What To Do When Your Relationships Have No Depth

The other day I was talking to an acquaintance that I’ve known for over 15 years. The conversation was cordial, as usual. But it was pretty much a surface conversation. You would think that after knowing each other for so long our conversations would have some depth to them. But they never have.

Don’t get me wrong. I have great respect for this person. And I don’t expect all my relationships to be deep. But for some reason, our relationship has never gone beyond shallow conversation. No matter what I do to encourage deeper communication, there seems to be something there that just doesn’t let it grow.

Have you ever known anyone like this? Perhaps it describes you. If you’re not a deep person and really like to keep things light, most of your relationships may be like this. You may enjoy small talk. And you may not want to have deep relationships.

Let’s face it. There seems to be a lot of safety in shallow relationships. After all, you never have to be vulnerable. You never have to reveal who you really are. And you never have to worry about other people betraying who you are. As unreliable as most people seem to be today, this sounds like the perfect place to be.

But it’s not. Deep inside each of us is a desire to have rich, fulfilling relationships. Ephesians 4 tells us that all believers in Christ are part of His body and we have a role within that body. Our role is to equip the saints and to build up the body. And the goal for our work is to labor for the body to attain maturity (verses 12-13).

The Greek word used in verse 13 for maturity actually means “complete,” and, according to Strong’s Concordance, it refers to “various applications of labor, growth, mental and moral character, etc.” In other words, every part of the body must be complete, whether you’re talking about your mind, will, and emotions, or your works and labors. All of us must strive toward maturity.

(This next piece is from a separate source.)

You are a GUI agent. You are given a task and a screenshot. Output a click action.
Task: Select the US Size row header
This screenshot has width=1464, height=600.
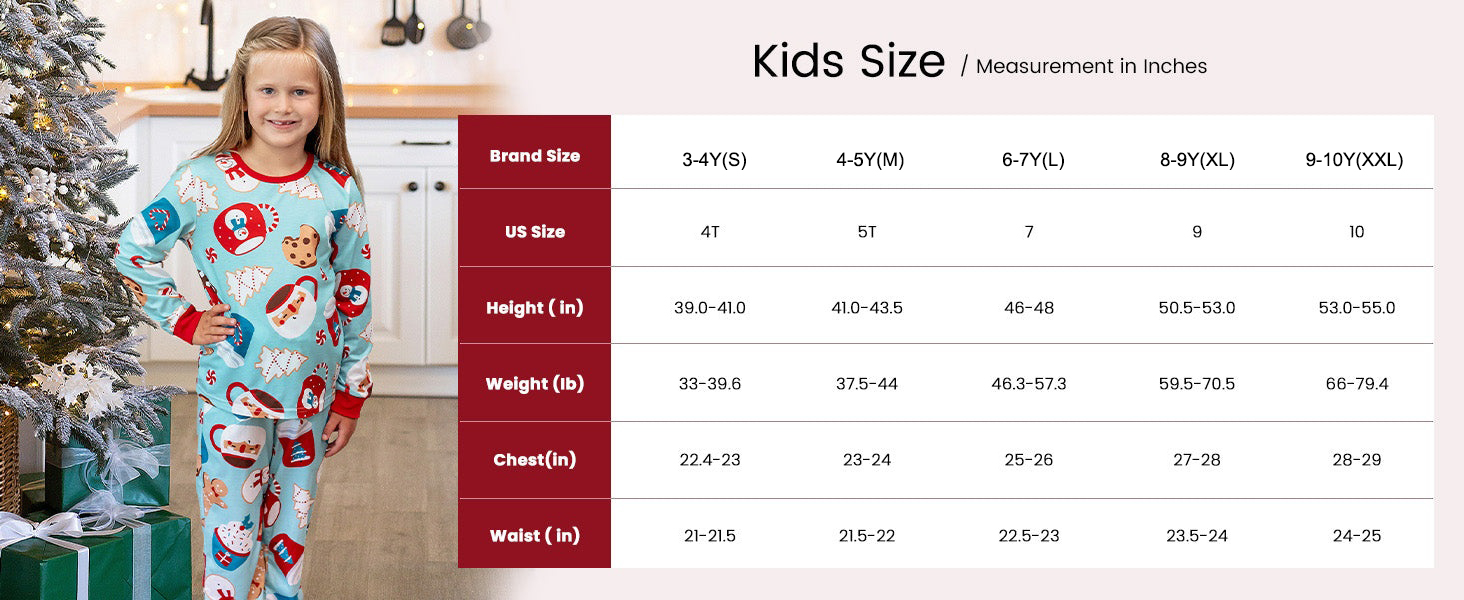534,232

When we remain shallow, we withhold parts of our own life from being completed. We hide it. We leave them to lurk in the shadows, where no growth can occur. And where growth doesn’t take place, death is close behind.

I believe Judas was just such a man. He never really grasped what Jesus was about. When the expensive perfume was poured on Christ’s feet, he completely missed the depth of love the woman had for Christ. The gift showed her vulnerability. It showed her deep devotion to Jesus. But Judas wanted the money to give to the poor — a noble pursuit, but it showed his lack of depth in relationships.

And, ironically, his shallowness led to betrayal and death. While so many try to protect themselves from others by keeping things shallow, they actually set themselves up to betray others or to be betrayed themselves.

Real safety lies in deep, rich relationships. No, they won’t completely protect you in this life. People still make mistakes — even those we love dearly. But the deeper your relationships go (beginning with Christ), the more joy you’ll experience in your time on earth. And you’ll lay up treasures in heaven as well. After all, the only thing you can take to heaven with you is your relationship with Christ and your relationships with other believers.

Remember, the goal is to help the body of Christ attain maturity. Like the farmer who toils over his crops, it takes work and effort. You have to be available to do the work. You have to pursue others. And you have to water the relationships regularly. A patient farmer who works hard will have a tremendous harvest. But a passive farmer rarely sees success.